Kurikulum 2013 membagi kompetensi sikap menjadi dua, yaitu sikap spiritual yang terkait dengan pembentukan peserta didik yang beriman dan bertakwa, dan sikap sosial yang terkait dengan pembentukan peserta didik yang berakhlak mulia, mandiri, demokratis, dan bertanggung jawab. Sikap spiritual sebagai perwujudan dari menguatnya interaksi vertikal dengan Tuhan Yang  Maha Esa, sedangkan sikap sosial sebagai perwujudan eksistensi kesadaran dalam upaya mewujudkan harmoni kehidupan.

Pada jenjang SMP/MTs, kompetensi sikap spiritual mengacu pada KI-1: Menghargai dan menghayati ajaran agama yang dianutnya, sedangkan kompetensi sikap sosial mengacu pada KI-2: Menghargai dan menghayati perilaku jujur, disiplin, tanggung jawab, peduli (toleransi, gotong royong), santun, percaya diri, dalam berinteraksi secara efektif dengan lingkungan sosial dan alam dalam jangkauan pergaulan dan keberadaannya.

Begitu banyak proses penilaian yang harus dilakukan oleh guru di dalam pelaksanaan kurikulum 2013, tidak jarang banyak yang mengeluh karena sulit melakukan proses penilaian. Namun untuk menjadikan Indonesia yang lebih maju dan berkarakter, harus mau berubah dari keadaan sebelumnya agar lebih baik, jika tidak maka akan mengalami stagnasi pendidikan.

Berikut poin-poin penting revisi Kurikulum 2013.

1.Penyederhanaan aspek penilaian siswa oleh guru.  

Pada K13 versi lama seluruh guru wajib menilai aspek sosial dan spiritual (keagamaan) siswa. Dalam skema yang baru, penilaian sosial dan keagamaan siswa cukup dilakukan oleh guru PPKn dan guru pendidikan agama-budi pekerti. Sementara guru fisika dan mata pelajaran lainnya hanya menilai aspek akademik sesuai bidang yang diajarkan saja.

2.Proses berpikir siswa tidak dibatasi.

Pada kurikulum yang lama, berlaku sistem pembatasan. Yaitu, anak SD sampai memahami, SMP menganalisis, dan SMA mencipta. Pada kurikulum hasil revisi ini, anak SD boleh berpikir sampai tahap penciptaan. Tentunya dengan kadar penciptaan yang sesuai dengan usia.
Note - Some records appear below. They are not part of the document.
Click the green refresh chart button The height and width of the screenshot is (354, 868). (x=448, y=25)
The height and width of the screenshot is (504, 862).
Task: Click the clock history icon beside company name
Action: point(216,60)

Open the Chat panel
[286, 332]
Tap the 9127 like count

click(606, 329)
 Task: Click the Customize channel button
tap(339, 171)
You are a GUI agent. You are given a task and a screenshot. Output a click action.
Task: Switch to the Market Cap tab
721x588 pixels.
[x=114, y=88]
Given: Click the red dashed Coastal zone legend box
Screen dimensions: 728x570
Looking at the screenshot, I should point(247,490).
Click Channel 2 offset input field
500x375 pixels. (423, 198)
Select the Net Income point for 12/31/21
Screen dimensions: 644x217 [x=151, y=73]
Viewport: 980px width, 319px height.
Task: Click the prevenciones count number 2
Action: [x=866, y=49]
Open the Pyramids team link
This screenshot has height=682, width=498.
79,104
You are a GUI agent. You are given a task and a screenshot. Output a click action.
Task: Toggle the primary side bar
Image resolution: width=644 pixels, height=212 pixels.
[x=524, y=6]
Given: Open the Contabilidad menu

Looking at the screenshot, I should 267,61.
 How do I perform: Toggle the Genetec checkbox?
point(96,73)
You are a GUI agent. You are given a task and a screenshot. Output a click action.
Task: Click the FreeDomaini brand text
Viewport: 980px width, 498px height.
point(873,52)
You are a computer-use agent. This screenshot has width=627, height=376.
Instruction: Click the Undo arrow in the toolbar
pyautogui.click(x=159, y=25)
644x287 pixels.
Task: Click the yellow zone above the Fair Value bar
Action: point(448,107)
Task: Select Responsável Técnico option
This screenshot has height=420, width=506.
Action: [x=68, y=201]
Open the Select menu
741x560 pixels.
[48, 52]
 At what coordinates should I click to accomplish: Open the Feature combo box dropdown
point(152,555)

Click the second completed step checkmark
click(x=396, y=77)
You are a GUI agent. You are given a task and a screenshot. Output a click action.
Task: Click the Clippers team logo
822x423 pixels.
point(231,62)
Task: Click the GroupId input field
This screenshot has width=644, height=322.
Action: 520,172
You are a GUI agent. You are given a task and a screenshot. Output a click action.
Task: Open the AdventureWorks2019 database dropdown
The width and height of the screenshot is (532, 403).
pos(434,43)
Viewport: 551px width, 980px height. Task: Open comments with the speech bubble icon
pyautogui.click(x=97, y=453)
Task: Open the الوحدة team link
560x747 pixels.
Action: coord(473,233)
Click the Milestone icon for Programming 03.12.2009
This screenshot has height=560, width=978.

Baca juga:   Tutup Aib Orang Lain, Allah Menutup Aib Kita di Dunia dan Akhirat

3. Teori 5M (mengingat, memahami, menerapkan, menganalisis, dan mencipta)

Tidak sebatas menjadi teori saja. Tetapi, guru dituntut untuk benar-benar menerapkan dalam pembelajaran.

4. Struktur mata pelajaran dan lama belajar di sekolah tidak diubah.

Penulis juga tidak setuju dengan pernyataan dari Anggota Dewan Pertimbangan Federasi Serikat Guru Indonesia (FSGI), Doni Koesoema:yang mengatakan:

“Mungkin karena mereka menganggap bangsa ini korup karena masalah agama sehingga pendidikan harus melibatkan peranan agama,” katanya.

Doni menganggap persoalan bangsa yang korup bukan persoalan agama, tetapi penegakan hukum. “Ketika penegakan hukum tidak ada, pendidikan kena imbasnya. Ketika ada korupsi, orang miskin tidak akan mendapat pendidikan,” katanya. “Anak bodoh itu bukan hanya diajari salat, retret, rekoleksi, tetapi diajari caranya belajar yang baik,” katanya lagi. (sumber: Tempo)

Pandangan dan sikap Islam terhadap korupsi sangat tegas: haram dan melarang. Dalam al-Qur’an, misalnya, dinyatakan: “Dan janganlah sebagian kamu memakan harta sebagian yang lain di antara kamu dengan cara batil dan (janganlah) kamu membawa (urusan) harta itu kepada hakim, supaya kamu dapat memakan sebagian daripada harta benda orang lain itu dengan (cara berbuat) dosa padahal kamu mengetahui.” Dalam ayat yang lain disebutkan: “Hai orangorang beriman, janganlah kamu saling memakan harta sesamamu dengan cara batil, kecuali dengan cara perniagaan yang berlaku dengan suka sama suka di antara kamu…”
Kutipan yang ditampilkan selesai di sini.